By Sarah Schwager
PAKENHAM Opportunity Shop volunteers are appealing to locals to stop dumping rubbish at the store.
They say time and money is being wasted sorting through piles of rubbish and taking it to the tip.
Pakenham Opportunity Shop president Barb Cook said the problem had got a lot worse in the last two years.
“A volunteer has to take it to the tip. It costs $28 each load.”
Ms Cook said people left broken and dirty items, old pillows and mattresses, and electrical items, none of which they could sell.
She said each mattress cost $20 for the shop to unload.
She said a notice on the front of the store, expressly pleading for people not to donate electrical goods, had been ignored by donors.
Volunteer Jan Veli said they very much appreciated people donating to the op shop but sorting through piles of rubbish took time that could be used doing other things.
“We don’t want rubbish. We get a lot of stuff that’s chipped and broken, which we can’t sell,” Ms Veli said.
“A lot of it is not washed as well.”
She said they received bags of broken toys with parts missing, only a small amount of which they could sell.
“It’s not that we don’t appreciate what we’re getting. A lot of the stuff is very good,” Ms Veli said. “But sorting through the rubbish is so time consuming.
“Sometimes you don’t know if you should be putting your hand in it, to tell the truth.
“Why don’t they put it in their own bin?”

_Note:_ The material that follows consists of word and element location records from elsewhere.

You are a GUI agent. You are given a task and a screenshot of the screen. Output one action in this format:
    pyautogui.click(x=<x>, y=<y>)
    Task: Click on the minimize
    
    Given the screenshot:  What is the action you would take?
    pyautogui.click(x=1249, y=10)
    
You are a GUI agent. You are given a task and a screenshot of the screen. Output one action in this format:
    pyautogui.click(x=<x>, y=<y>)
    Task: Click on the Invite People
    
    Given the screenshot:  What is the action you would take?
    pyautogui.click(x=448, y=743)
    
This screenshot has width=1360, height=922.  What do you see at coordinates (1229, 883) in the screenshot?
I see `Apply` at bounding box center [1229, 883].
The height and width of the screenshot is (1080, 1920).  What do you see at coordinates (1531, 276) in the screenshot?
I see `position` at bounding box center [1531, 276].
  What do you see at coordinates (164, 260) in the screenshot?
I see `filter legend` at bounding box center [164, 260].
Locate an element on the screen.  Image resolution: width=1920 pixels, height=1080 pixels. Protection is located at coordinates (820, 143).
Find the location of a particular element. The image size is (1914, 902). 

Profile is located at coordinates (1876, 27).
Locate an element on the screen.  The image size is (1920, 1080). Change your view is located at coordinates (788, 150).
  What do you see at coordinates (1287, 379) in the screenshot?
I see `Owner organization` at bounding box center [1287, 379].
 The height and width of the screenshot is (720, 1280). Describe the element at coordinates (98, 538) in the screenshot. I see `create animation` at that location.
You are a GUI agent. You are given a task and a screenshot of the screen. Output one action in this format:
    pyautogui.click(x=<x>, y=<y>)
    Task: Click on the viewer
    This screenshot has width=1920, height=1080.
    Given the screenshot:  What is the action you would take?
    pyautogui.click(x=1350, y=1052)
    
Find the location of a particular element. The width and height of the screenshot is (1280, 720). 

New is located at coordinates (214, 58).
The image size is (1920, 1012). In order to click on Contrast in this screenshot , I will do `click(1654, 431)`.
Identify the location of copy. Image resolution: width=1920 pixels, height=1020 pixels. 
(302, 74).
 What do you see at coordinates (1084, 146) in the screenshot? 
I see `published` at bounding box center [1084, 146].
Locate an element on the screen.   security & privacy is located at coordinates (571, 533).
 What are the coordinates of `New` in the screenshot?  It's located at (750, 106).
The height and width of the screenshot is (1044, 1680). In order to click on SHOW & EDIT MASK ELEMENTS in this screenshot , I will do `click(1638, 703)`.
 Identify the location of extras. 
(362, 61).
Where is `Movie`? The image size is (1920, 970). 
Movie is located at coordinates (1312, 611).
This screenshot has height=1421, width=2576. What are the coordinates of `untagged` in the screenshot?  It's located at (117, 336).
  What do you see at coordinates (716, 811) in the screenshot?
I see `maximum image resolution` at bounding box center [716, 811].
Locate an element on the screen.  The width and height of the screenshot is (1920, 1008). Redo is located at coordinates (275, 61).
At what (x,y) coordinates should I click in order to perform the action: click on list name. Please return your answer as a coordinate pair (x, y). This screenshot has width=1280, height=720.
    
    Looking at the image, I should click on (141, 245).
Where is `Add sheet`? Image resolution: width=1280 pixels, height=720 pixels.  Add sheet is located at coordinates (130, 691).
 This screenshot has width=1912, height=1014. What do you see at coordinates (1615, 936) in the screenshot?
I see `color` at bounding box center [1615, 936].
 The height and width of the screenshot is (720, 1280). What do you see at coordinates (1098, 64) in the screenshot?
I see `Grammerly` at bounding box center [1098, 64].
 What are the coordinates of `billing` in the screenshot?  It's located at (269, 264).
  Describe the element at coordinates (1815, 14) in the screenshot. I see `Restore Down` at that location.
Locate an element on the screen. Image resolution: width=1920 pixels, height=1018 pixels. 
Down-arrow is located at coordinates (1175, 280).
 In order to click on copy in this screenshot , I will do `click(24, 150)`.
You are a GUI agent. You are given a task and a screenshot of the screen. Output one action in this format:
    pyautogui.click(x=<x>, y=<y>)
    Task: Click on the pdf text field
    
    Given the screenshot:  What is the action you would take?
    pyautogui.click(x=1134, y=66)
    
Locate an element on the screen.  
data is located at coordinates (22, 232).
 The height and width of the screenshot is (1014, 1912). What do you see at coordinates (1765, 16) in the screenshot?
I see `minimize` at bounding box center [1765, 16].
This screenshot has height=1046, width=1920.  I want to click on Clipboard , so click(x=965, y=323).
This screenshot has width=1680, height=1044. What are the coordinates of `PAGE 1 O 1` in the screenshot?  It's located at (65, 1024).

She said shoes with the soles missing and holes in them and paintstained and ripped shirts were commonly donated items.
Volunteer Bruce Plummer has to make regular trips to the tip at a cost to the shop.
Ms Cook said: “That’s money that could be spent on other things.
“It’s somebody else that’s missing out.”
Ms Cook said the donation bin used to be at the Pakenham Fire Station but they had moved it to the back of the op shop.
“We thought it was hidden enough that we wouldn’t get the rubbish but we still do,” she said.
All proceeds of goods sold at the shop go to Cardinia Shire charities, including the State Emergency Service (SES) and various local fire brigades.